Follow up with your child's healthcare provider as advised.

When to seek medical advice

Unless your child's healthcare provider advises otherwise, call the provider right away if:

  • Your child has a fever (see Fever and children, below)

  • Your child is fussy or crying and cannot be soothed

  • Your child has an earache, sinus pain, stiff or painful neck, or headache

  • Your child has increasing abdominal pain or pain that is not getting better after 8 hours

  • Your child has repeated diarrhea or vomiting

  • A new rash appears

  • Your child has signs of dehydration: No wet diapers for 8 hours in infants, little or no urine older children, very dark urine, sunken eyes

  • Your child has burning when urinating

Call 911

Call 911 if any of the following occur:

  • Lips or skin that turn blue, purple, or gray

  • Neck stiffness or rash with a fever

  • Convulsion (seizure)

  • Wheezing or trouble breathing

  • Unusual fussiness or drowsiness

  • Confusion

Fever and children

Always use a digital thermometer to check your child’s temperature. Never use a mercury thermometer.

For infants and toddlers, be sure to use a rectal thermometer correctly. A rectal thermometer may accidentally poke a hole in (perforate) the rectum. It may also pass on germs from the stool. Always follow the product maker’s directions for proper use. If you don’t feel comfortable taking a rectal temperature, use another method. When you talk to your child’s healthcare provider, tell him or her which method you used to take your child’s temperature.

Here are guidelines for fever temperature. Ear temperatures aren’t accurate before 6 months of age. Don’t take an oral temperature until your child is at least 4 years old.

Infant under 3 months old:

  • Ask your child’s healthcare provider how you should take the temperature.

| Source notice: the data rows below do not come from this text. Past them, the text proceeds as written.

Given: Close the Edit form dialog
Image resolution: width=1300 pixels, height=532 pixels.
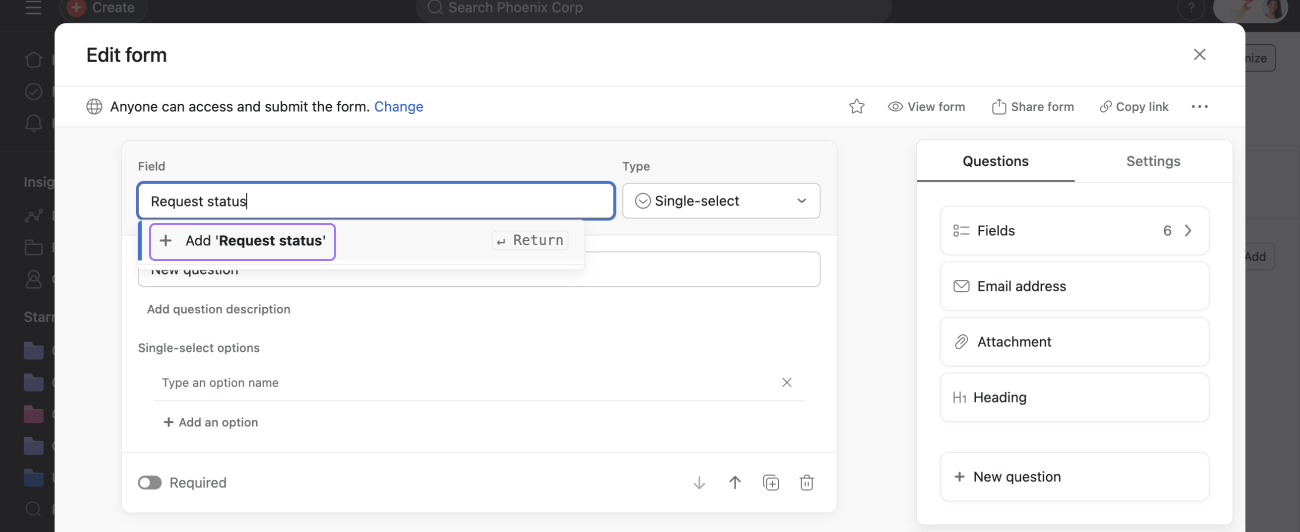Looking at the screenshot, I should (1200, 55).
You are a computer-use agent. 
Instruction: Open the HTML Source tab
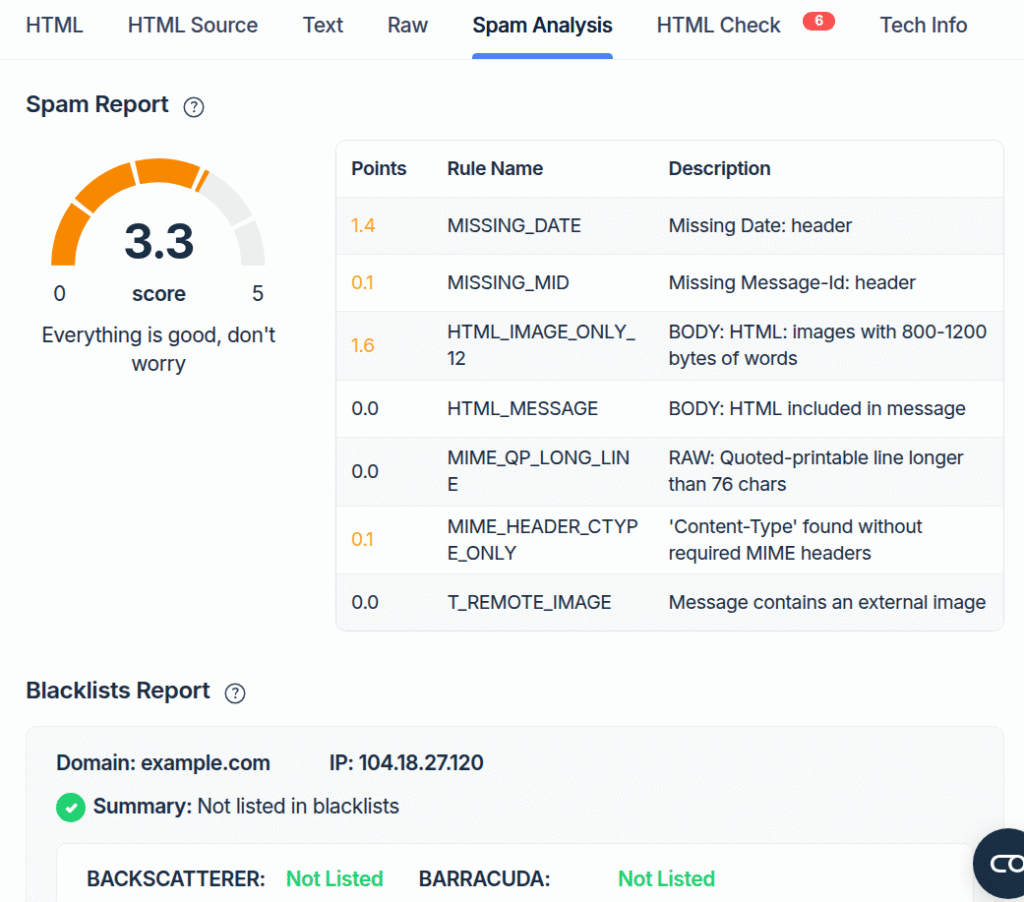(x=192, y=26)
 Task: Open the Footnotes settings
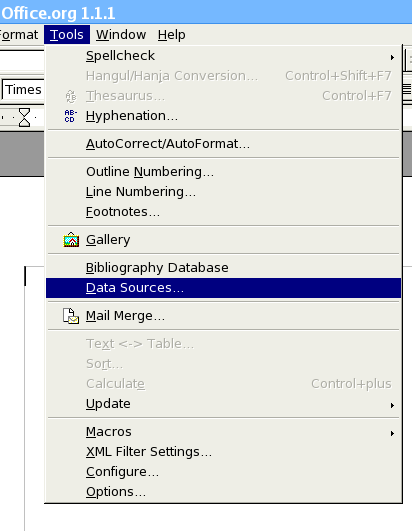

  • Rectal or forehead (temporal artery) temperature of 100.4°F (38°C) or higher, or as directed by the provider

  • Armpit temperature of 99°F (37.2°C) or higher, or as directed by the provider

Child age 3 to 36 months:

  • Rectal, forehead (temporal artery), or ear temperature of 102°F (38.9°C) or higher, or as directed by the provider

  • Armpit temperature of 101°F (38.3°C) or higher, or as directed by the provider

Child of any age:

  • Repeated temperature of 104°F (40°C) or higher, or as directed by the provider

  • Fever that lasts more than 24 hours in a child under 2 years old. Or a fever that lasts for 3 days in a child 2 years or older.